*** Records to process

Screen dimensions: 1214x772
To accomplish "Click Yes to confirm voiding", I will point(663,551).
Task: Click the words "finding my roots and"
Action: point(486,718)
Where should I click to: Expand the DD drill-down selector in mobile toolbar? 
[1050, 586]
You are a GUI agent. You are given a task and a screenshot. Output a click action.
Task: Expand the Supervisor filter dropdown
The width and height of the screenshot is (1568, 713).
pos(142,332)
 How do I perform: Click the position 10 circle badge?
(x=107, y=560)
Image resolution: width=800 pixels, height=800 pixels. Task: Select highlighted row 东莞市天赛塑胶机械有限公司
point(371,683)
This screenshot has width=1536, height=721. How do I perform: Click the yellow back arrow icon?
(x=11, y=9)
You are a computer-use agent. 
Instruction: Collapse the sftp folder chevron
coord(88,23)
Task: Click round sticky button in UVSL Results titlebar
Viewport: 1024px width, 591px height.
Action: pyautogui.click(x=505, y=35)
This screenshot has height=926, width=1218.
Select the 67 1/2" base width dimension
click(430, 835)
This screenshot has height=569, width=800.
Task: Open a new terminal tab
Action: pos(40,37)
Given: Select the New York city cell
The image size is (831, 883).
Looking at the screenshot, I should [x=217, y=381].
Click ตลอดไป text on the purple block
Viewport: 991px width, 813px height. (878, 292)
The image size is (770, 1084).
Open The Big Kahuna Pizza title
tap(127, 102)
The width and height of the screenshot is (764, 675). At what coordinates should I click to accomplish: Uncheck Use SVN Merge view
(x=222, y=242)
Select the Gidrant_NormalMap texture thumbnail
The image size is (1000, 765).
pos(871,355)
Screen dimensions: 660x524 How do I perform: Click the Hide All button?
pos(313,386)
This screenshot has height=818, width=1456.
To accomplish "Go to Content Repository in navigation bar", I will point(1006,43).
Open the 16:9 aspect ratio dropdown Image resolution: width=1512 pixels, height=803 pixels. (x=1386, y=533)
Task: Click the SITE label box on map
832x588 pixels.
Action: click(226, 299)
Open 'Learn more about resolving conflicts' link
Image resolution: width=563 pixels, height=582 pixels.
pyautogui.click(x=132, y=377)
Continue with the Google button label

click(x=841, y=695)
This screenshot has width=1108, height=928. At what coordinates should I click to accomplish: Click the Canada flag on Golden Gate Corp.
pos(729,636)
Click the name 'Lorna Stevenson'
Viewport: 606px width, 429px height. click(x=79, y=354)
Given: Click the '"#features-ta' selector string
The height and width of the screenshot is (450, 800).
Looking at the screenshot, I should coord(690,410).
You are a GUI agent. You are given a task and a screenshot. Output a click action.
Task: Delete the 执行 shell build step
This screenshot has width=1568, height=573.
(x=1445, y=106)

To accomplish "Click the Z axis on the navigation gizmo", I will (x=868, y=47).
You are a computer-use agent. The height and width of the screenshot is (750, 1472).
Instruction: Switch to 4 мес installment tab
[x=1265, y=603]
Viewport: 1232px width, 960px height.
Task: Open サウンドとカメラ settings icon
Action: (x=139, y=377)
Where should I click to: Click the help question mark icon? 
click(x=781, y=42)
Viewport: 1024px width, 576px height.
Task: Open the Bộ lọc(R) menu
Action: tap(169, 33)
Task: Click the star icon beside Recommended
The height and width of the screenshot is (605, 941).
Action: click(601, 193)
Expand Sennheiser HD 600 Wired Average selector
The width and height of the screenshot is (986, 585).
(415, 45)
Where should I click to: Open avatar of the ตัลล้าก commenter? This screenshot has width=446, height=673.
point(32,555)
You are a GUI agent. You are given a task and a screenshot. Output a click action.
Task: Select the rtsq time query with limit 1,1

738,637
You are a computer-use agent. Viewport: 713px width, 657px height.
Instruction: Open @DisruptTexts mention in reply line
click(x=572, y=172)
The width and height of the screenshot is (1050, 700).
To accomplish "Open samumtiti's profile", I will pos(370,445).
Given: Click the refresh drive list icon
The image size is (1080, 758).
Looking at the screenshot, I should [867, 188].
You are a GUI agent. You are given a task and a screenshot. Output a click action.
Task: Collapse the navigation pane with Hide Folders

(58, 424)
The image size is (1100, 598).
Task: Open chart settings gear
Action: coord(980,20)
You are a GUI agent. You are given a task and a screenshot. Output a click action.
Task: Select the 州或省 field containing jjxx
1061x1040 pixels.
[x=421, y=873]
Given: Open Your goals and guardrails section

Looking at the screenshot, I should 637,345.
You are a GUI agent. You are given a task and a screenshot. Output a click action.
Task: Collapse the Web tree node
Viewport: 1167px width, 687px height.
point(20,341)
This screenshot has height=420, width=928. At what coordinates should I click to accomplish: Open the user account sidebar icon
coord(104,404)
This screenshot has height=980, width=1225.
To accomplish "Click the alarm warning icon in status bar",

******

▶ _Work required_
Please work out how many lines of the data include the string "computer" and reply with the number alone.

▶ _Task output_
3